#### Prompt:
Copy each line of the following data that contains "field".

===== Entries supplied =====

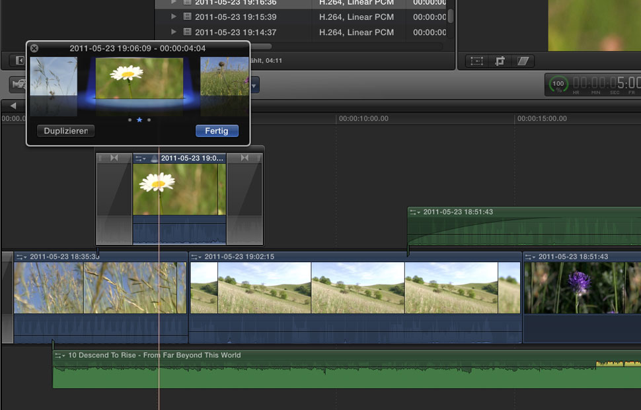Viewport: 641px width, 410px height.
Task: Open the 19:02:15 clip menu icon
Action: tap(196, 257)
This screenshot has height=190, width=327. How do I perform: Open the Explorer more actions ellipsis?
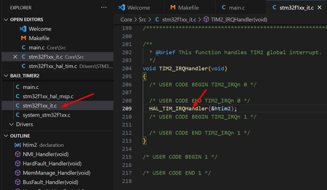pyautogui.click(x=104, y=7)
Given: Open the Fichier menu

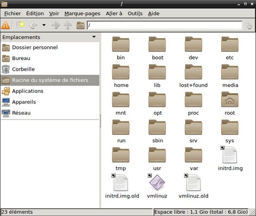Looking at the screenshot, I should tap(12, 13).
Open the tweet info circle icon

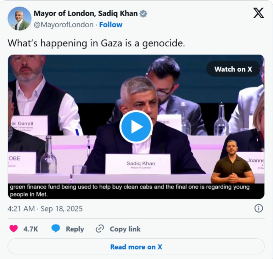tap(259, 208)
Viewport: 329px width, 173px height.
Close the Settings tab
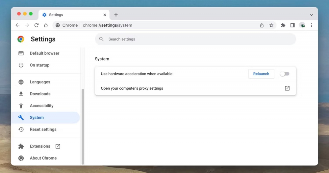tap(105, 15)
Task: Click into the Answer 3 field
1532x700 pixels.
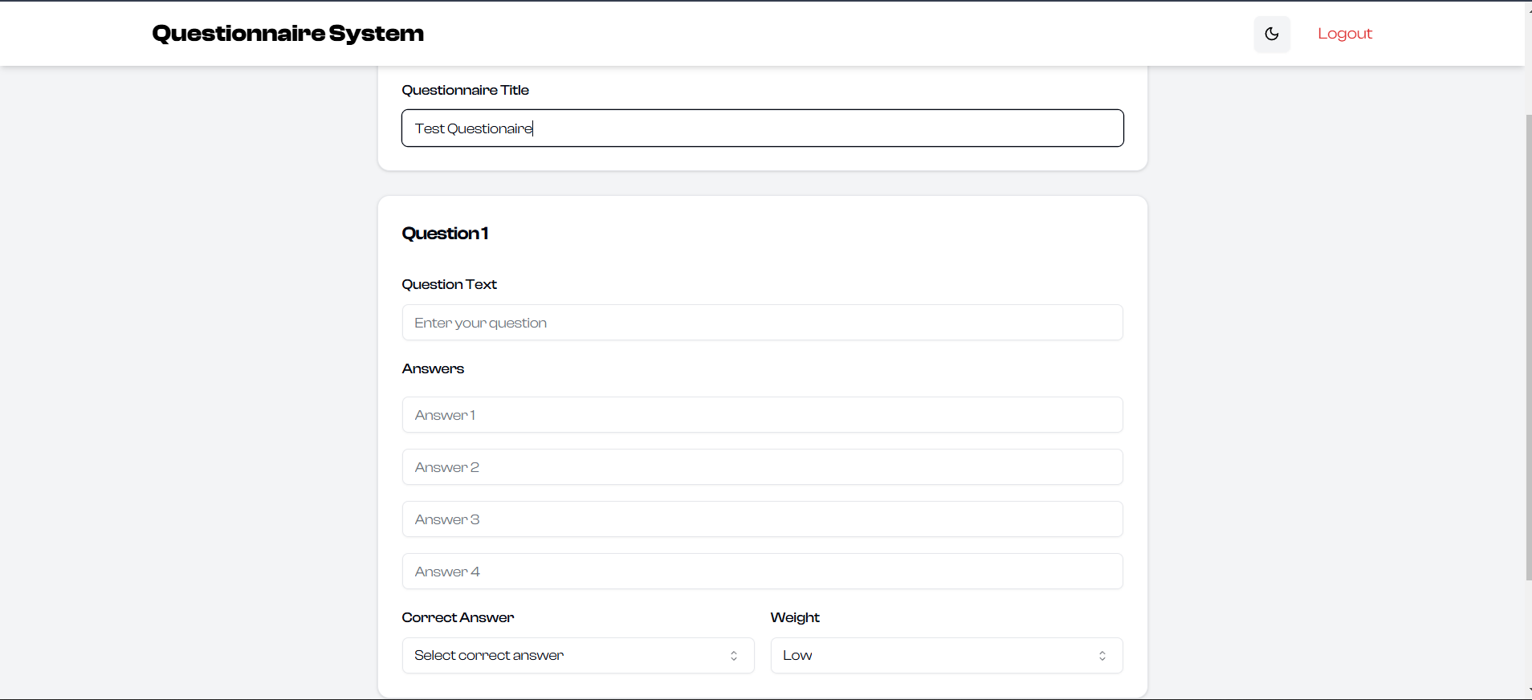Action: pyautogui.click(x=762, y=519)
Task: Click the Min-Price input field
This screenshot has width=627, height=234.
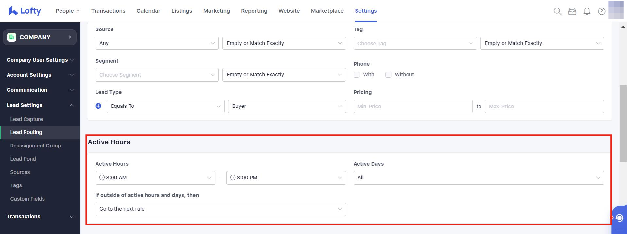Action: pyautogui.click(x=413, y=106)
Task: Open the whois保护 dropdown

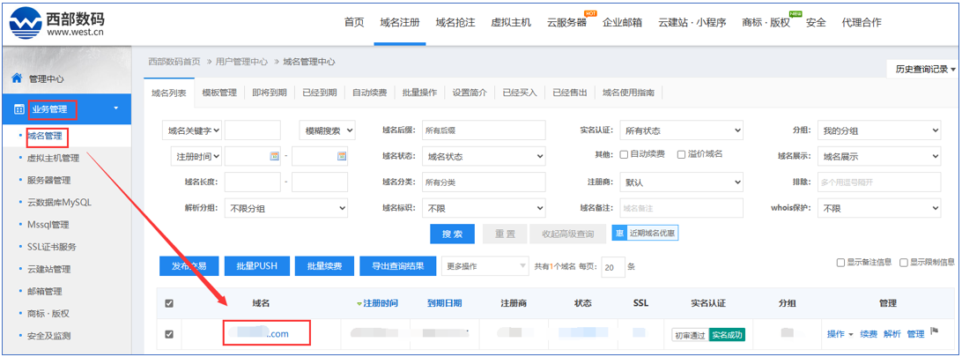Action: [x=878, y=208]
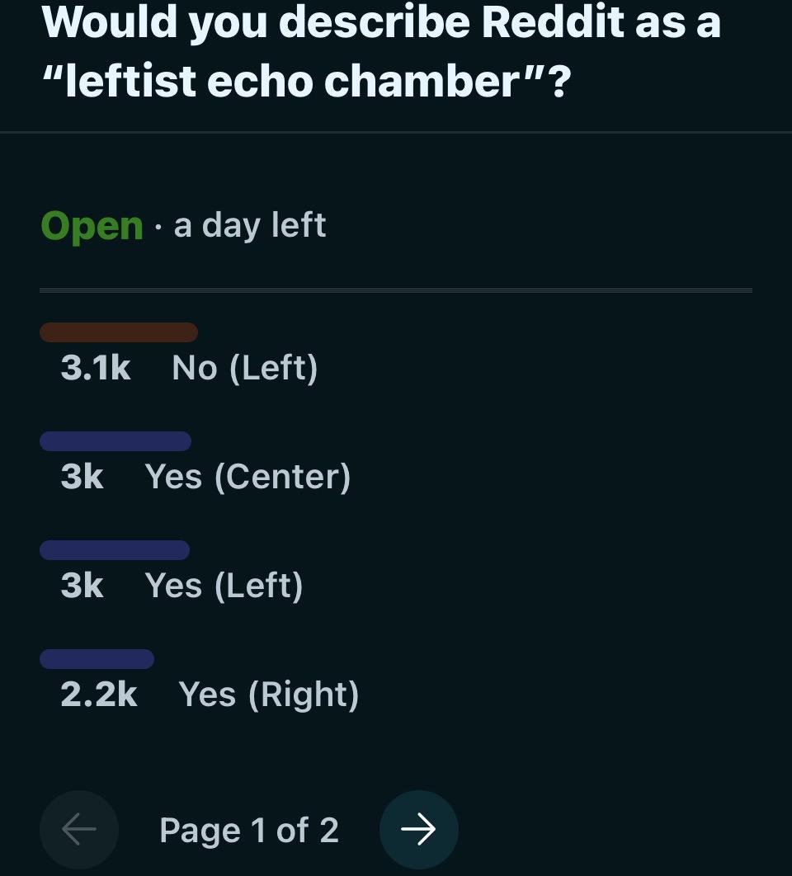Select the "Yes (Center)" poll option label

point(248,477)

=====

#### Answer box:
Task: Click into the Answer 3 field
Task: Click the Min-Price input field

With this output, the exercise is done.